Family Inning: The Clinton Train Tunnel

May 27, 2015 — The occasional plunk of water dropping from the ceiling of the dark tunnel startled me every time into looking over my shoulder. The weak light of my flashlight app gave monstrous form to the shapes inside instead of dispelling them. The squeaks of the bats in the crevices above proclaimed in bat-code the upside-down horrors they had witnessed. So when my daughter screamed, “She doesn’t have a head!” I very well might have jumped. I’ll admit to nothing legally binding, though.

We had already walked the full 1,100-foot-length of the old train tunnel and had almost completed the return trip. That’s always when the worst stuff happens in the movies. When you’re almost safe.

But my kid wasn’t referring to any apparition. She was talking about her doll, one of those improbably popular Monster High joints. The doll was supposed to be the daughter of the Headless Horseman, so her head was intended to come off—just not in the muddy interior of a 100-year-old abandoned train tunnel. Even after explaining to her how Wednesday Addams liked her dolls and how cool she was, my daughter still didn’t budge. So off I went back into that black throat to find a little peach-colored piece of plastic.

We were in Clinton, Massachusetts, down the road from the Wachusett Dam. I’d heard that the train tunnel was easy to access, so I had brought my whole family: wife, five-year-old, and infant. It’s not the team you’re supposed to take into an abandoned, spooky place, but it’s my team.
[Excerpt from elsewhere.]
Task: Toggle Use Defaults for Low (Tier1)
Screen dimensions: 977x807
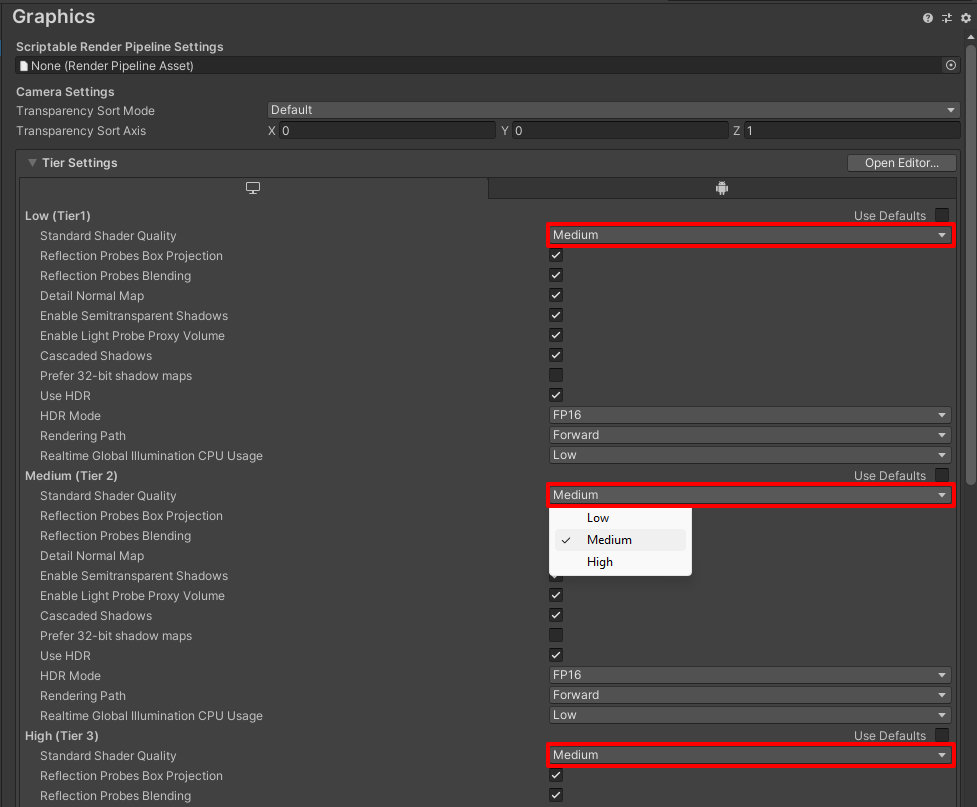Action: 942,215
An old stone trestle protruding blockily from the forest above Boylston Street/Route 62 marked the entry point. A thin trail that wended uphill beside it dropped us off at the west entrance of the tunnel, a few dozen feet from the road and about the same distance above it. The tunnel just sat there yawning in the forest, conveyor of nothing but rainwater and graffiti.
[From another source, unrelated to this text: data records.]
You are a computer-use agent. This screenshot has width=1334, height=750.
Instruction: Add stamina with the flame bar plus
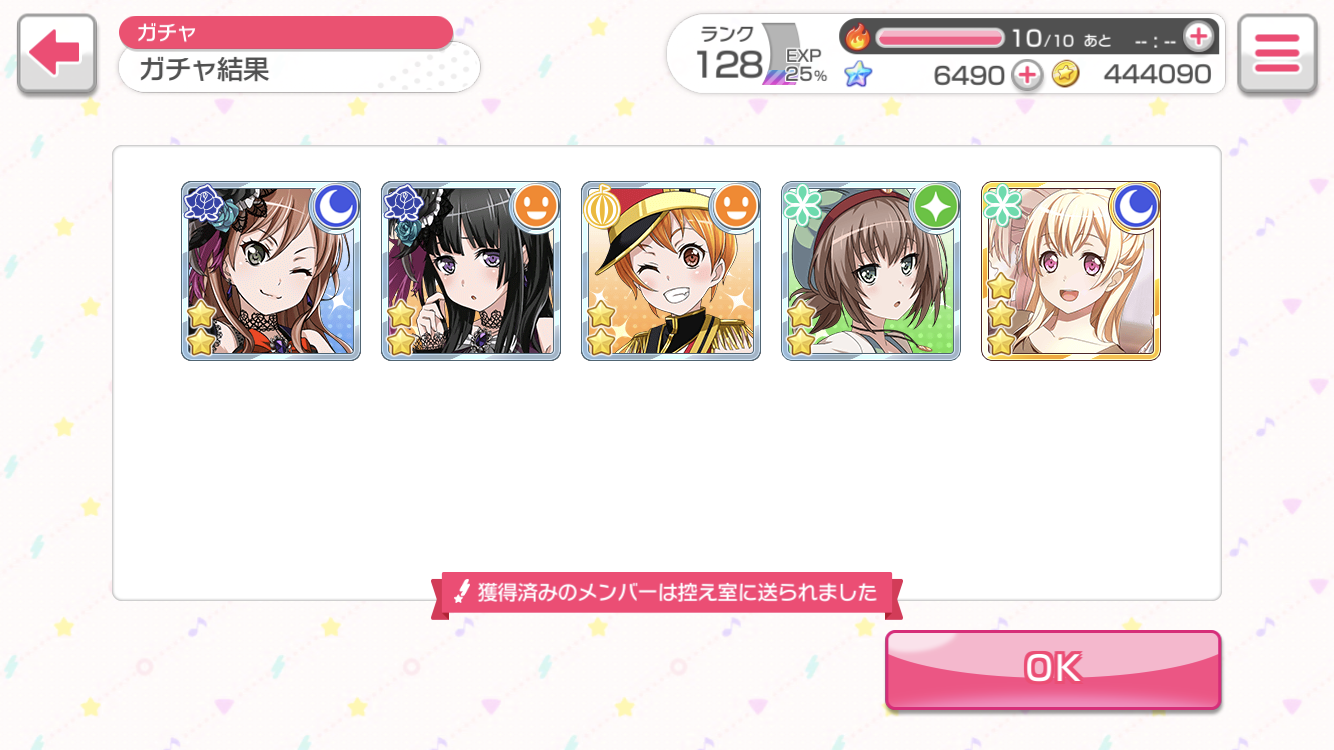(x=1197, y=37)
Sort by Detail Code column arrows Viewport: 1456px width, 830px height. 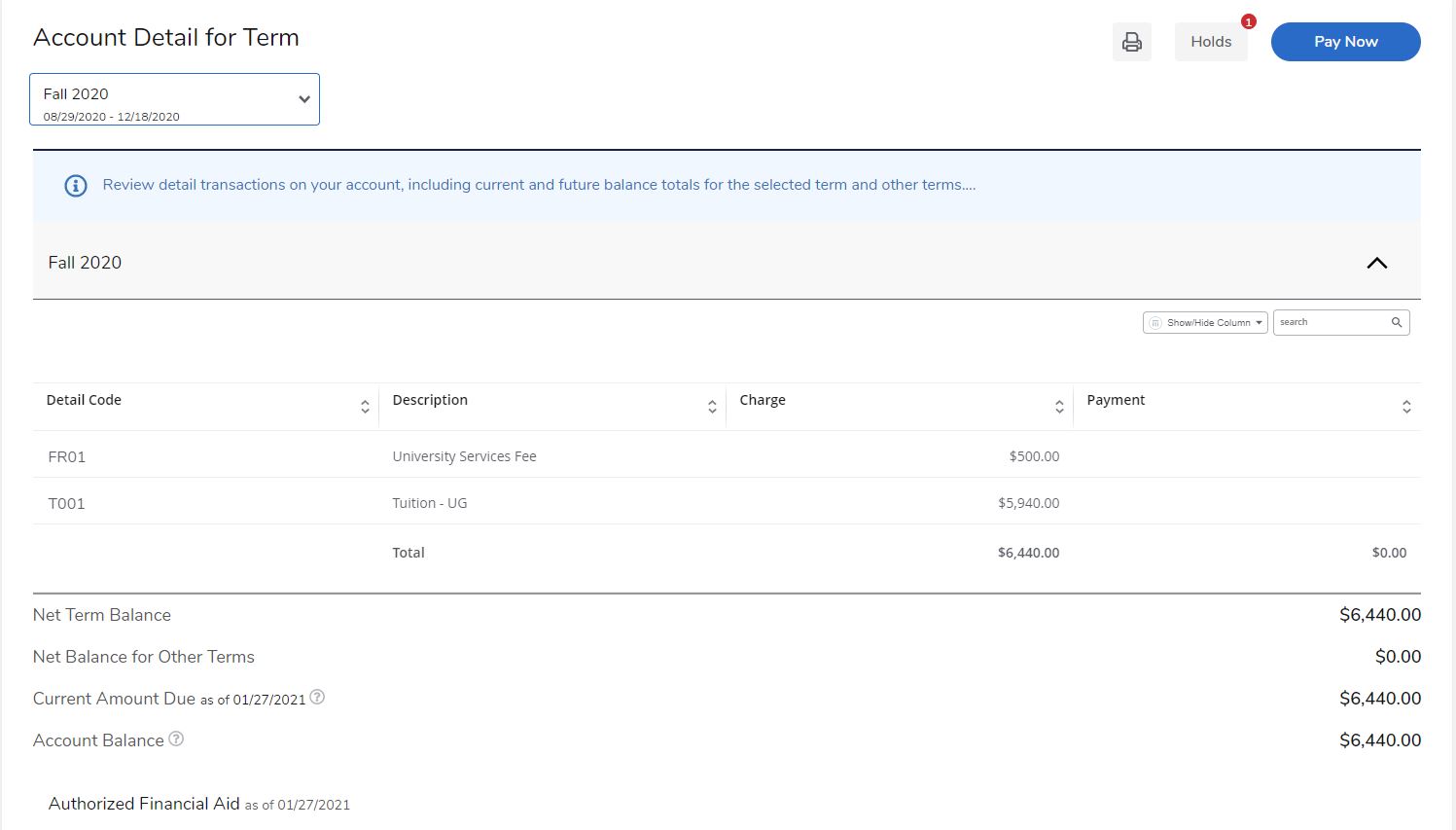click(x=365, y=407)
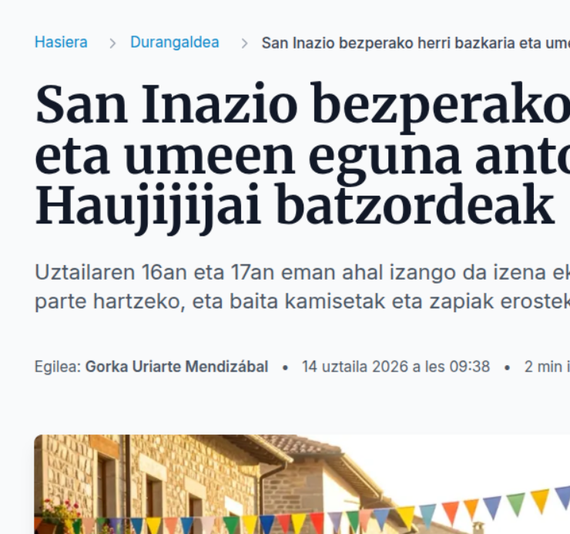Open the article photo of the stone houses
The image size is (570, 534).
tap(302, 484)
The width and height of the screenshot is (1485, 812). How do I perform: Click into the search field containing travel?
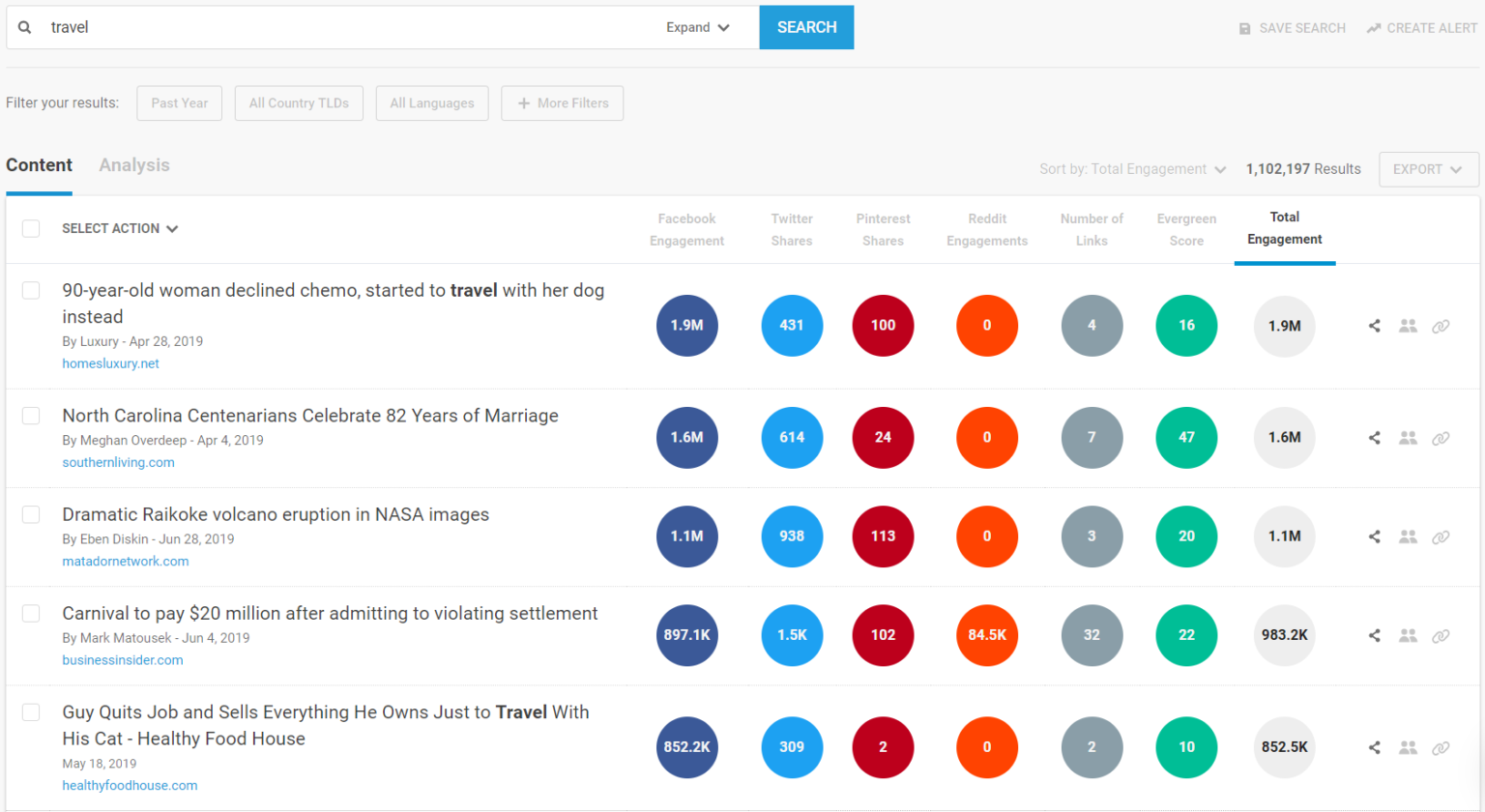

The tunnel was built in 1903 for the Central Massachusetts Railroad. It was meant to replace a section of line that had gone underwater with the creation of the Wachusett Reservoir. By the 1950s, the tunnel was abandoned and the tracks ripped up. The disembodied legs of the trestle continue across the Nashua River on the far side of the street.

We parked right below the trestle on the road’s thin shoulder. After taking some photos at the entrance, my five-year-old and I decided we wanted to walk the tunnel, while my wife took the baby back to the the shelter of the car. Too many mosquitoes is what she said. Creepy tunnel full of ax-murdering ghosts is what I heard.

The maw of the tunnel was lipsticked in graffiti, but surprisingly PG graffiti. Maybe even G. I’m not sure how the ratings board judges proclamations of love for Satan. At one point my daughter spotted a depiction of Bill Cipher, that yellow, all powerful, triangle-shaped character from the Disney Channel’s Gravity Falls. See? A totally family-friendly jaunt.

The floor of the tunnel was surprisingly smooth, but—even though we could see light at the other side of the tunnel—it felt like it was taking us a long time to get to the end. I’d turn around and the western opening loomed large and bright behind us, as if we hadn’t taken very many steps. Soon, despite the light at both ends, I had to turn on my flashlight app, illuminating the dark floor to avoid puddles or any mutated vagrants lying in wait in the dark.

About half way through, the even concrete walls and ceiling changed to rough rock, making the tunnel seem more like a cave. It’s said that in winter the walls are shimmery with ice. Now, they were just drippy. The water gathered at the base of the walls in muddy pools, hiding who knows what kind of pathogen-drenched detritus.

Finally, after long enough to get a few cautious texts from my wife (that for some reason shut off my flashlight app and thrust us into blank void), we made it to the other side, which was a soggy morass that I didn’t dare tread through. Outside we could see more of the forest and a road trestle running perpendicular to the tunnel. It was green and bright and felt cheery, but that was probably in contrast to the dank shadowland that we’d walked through to get there.

The trek back was easier as we’d sucked the unknown out of it, so we stopped at some point to play around and take some pictures of her toy. It was probably during this time that we dropped the doll head. I eventually found it, and we dodged the mosquitoes and the garter snakes outside to clamber back down to the car. The tunnel was only the first adventure on our itinerary that day, but I already knew we weren’t going to top it.

Here are the GPS coordinates if you ever want to do the same: 42.405239, -71.683823. I suggest leaving any dolls with removable heads at home.